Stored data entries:

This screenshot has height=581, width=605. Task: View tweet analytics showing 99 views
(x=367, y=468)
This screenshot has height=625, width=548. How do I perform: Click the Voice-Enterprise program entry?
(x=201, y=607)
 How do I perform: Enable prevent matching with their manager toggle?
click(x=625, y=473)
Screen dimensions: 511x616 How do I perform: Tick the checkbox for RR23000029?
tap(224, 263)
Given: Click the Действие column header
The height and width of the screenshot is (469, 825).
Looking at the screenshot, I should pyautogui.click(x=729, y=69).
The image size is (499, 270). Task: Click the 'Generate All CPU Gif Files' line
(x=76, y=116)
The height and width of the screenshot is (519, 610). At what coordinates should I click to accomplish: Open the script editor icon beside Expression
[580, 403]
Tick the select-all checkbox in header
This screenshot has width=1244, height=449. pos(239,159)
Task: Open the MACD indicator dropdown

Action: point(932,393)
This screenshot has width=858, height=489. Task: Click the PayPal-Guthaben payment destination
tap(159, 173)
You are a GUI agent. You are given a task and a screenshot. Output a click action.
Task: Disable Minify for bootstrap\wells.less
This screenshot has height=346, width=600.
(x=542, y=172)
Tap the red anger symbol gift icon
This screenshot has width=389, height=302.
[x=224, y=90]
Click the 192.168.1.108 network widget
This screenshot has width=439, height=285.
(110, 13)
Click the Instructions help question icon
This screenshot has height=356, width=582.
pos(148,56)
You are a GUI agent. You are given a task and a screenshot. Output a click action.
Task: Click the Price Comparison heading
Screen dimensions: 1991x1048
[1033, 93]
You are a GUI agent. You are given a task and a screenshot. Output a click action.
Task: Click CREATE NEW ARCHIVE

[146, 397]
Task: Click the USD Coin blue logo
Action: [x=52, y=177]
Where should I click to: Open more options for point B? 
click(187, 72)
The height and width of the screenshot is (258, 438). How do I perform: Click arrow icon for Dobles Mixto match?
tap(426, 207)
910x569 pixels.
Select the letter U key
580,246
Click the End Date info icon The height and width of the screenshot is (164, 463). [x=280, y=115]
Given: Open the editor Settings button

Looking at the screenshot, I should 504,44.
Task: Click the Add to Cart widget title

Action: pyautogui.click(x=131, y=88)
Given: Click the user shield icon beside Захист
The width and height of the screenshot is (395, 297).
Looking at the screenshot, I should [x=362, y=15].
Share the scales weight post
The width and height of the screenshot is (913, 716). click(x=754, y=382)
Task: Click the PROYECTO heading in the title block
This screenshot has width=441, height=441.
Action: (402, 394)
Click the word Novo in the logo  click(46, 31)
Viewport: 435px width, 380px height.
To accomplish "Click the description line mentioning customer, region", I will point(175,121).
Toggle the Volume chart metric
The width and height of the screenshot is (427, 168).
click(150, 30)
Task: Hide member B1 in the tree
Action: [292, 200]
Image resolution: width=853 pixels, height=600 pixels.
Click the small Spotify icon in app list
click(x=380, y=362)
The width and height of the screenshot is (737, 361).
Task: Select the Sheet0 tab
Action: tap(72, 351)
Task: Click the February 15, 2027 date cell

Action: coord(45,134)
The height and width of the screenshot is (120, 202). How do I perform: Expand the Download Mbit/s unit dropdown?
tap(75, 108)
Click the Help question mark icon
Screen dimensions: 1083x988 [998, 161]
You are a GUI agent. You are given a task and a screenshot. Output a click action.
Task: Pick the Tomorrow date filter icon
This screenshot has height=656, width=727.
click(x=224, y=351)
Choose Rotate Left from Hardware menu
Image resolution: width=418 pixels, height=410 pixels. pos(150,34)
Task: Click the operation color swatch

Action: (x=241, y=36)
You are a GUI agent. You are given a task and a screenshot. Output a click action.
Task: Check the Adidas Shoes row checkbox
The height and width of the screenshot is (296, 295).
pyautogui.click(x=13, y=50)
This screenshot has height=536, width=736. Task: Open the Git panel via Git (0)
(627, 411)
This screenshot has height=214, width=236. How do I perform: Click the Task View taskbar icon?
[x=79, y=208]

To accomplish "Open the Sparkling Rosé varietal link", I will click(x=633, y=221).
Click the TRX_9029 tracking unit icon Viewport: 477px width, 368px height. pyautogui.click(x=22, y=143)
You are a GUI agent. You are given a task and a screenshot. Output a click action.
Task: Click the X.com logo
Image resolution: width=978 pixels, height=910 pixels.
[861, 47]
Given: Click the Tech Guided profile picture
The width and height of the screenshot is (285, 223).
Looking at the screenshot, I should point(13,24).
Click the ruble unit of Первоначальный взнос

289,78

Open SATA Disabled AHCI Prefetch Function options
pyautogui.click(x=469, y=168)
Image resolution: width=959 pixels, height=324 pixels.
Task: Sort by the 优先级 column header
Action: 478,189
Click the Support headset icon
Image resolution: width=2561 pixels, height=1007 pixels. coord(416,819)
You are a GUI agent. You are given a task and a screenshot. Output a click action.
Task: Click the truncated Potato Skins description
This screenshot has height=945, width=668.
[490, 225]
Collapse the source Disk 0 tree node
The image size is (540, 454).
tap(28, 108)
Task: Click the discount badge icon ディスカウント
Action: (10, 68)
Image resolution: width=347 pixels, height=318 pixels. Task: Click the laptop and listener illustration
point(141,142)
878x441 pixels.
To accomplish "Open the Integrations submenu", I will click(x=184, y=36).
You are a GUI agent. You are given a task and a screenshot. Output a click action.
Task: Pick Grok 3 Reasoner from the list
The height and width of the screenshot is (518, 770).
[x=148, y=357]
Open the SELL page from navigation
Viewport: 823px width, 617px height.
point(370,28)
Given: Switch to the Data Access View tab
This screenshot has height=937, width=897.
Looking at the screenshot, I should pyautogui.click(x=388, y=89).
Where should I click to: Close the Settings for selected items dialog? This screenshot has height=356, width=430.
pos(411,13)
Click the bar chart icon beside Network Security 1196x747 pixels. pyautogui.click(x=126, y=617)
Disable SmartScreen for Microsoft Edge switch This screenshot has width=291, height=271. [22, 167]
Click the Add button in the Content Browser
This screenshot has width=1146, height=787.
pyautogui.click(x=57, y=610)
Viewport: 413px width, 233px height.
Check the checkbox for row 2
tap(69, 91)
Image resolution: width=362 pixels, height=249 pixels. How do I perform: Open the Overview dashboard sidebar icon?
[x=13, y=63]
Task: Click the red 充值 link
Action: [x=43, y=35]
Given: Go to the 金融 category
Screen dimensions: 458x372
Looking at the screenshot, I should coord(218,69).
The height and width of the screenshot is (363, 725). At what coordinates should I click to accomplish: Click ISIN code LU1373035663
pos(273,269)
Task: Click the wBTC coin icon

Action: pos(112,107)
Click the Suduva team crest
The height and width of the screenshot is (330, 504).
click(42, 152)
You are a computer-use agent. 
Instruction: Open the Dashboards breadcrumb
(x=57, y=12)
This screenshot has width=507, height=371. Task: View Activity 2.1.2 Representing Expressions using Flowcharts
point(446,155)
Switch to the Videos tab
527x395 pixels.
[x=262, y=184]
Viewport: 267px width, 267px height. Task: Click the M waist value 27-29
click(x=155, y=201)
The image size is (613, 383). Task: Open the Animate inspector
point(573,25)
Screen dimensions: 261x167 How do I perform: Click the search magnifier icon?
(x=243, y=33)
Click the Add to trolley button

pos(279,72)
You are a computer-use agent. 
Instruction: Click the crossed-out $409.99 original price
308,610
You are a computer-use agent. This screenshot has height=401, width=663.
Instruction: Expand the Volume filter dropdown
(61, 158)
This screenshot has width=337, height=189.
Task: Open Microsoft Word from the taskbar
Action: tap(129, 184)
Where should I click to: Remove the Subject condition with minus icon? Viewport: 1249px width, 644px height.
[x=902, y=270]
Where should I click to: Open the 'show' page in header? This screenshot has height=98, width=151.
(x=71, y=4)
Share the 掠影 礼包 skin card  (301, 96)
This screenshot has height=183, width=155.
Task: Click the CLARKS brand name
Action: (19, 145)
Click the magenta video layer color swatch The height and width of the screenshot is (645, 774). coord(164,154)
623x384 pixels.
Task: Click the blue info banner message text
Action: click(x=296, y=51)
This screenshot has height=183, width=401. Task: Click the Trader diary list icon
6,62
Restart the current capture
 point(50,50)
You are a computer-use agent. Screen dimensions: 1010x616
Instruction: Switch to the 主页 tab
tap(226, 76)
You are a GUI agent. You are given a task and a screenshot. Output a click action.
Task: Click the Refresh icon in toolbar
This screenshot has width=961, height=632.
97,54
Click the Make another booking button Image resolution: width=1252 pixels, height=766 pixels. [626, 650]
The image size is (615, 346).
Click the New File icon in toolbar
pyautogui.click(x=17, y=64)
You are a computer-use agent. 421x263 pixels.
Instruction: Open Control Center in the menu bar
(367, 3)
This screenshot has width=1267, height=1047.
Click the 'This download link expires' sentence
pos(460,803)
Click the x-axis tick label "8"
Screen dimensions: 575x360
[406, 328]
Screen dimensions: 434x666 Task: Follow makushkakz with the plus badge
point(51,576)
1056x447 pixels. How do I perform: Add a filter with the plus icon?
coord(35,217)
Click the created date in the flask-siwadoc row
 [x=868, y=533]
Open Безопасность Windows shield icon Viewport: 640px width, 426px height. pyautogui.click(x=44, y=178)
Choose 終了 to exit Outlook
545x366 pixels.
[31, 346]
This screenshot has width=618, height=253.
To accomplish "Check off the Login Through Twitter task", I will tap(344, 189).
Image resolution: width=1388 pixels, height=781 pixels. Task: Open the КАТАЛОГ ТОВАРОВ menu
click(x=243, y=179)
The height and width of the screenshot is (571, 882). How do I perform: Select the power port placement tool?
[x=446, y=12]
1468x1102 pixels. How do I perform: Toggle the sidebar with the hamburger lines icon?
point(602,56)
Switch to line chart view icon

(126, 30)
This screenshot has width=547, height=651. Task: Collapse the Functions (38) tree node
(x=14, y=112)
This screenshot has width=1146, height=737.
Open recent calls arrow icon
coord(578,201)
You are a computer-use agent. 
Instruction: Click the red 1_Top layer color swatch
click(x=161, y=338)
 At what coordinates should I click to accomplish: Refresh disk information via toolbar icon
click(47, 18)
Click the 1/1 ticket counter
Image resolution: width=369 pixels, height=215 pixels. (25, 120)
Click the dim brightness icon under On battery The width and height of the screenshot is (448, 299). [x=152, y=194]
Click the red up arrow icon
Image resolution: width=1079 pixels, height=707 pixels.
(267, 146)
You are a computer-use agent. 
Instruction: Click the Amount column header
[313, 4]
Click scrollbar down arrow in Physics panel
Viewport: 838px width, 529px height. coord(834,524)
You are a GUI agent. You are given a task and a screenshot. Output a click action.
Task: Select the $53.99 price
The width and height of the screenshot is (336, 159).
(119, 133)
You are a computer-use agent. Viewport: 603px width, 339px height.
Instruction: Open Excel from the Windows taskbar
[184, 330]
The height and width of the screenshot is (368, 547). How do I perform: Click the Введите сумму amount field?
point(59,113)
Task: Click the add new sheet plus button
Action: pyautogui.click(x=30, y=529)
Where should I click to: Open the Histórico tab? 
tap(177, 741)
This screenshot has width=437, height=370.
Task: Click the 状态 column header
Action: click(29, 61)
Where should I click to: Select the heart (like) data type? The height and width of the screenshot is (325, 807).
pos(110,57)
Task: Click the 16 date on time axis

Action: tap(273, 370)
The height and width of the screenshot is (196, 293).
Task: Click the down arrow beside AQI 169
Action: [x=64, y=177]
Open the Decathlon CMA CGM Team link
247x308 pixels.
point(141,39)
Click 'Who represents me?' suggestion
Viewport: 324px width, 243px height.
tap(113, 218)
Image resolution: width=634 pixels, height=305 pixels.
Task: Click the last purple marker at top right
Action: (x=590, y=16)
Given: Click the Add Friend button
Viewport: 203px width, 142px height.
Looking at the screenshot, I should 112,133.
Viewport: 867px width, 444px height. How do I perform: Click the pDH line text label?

Exercise :: Using the records above, set down exactly the lines from the one with "Click the Instructions help question icon" through the one with "910x569 pixels.", inclusive, and nothing more.

Your solution ::
Click the Instructions help question icon
This screenshot has height=356, width=582.
pos(148,56)
You are a GUI agent. You are given a task and a screenshot. Output a click action.
Task: Click the Price Comparison heading
Screen dimensions: 1991x1048
[1033, 93]
You are a GUI agent. You are given a task and a screenshot. Output a click action.
Task: Click CREATE NEW ARCHIVE

[146, 397]
Task: Click the USD Coin blue logo
Action: [x=52, y=177]
Where should I click to: Open more options for point B? 
click(187, 72)
The height and width of the screenshot is (258, 438). How do I perform: Click arrow icon for Dobles Mixto match?
tap(426, 207)
910x569 pixels.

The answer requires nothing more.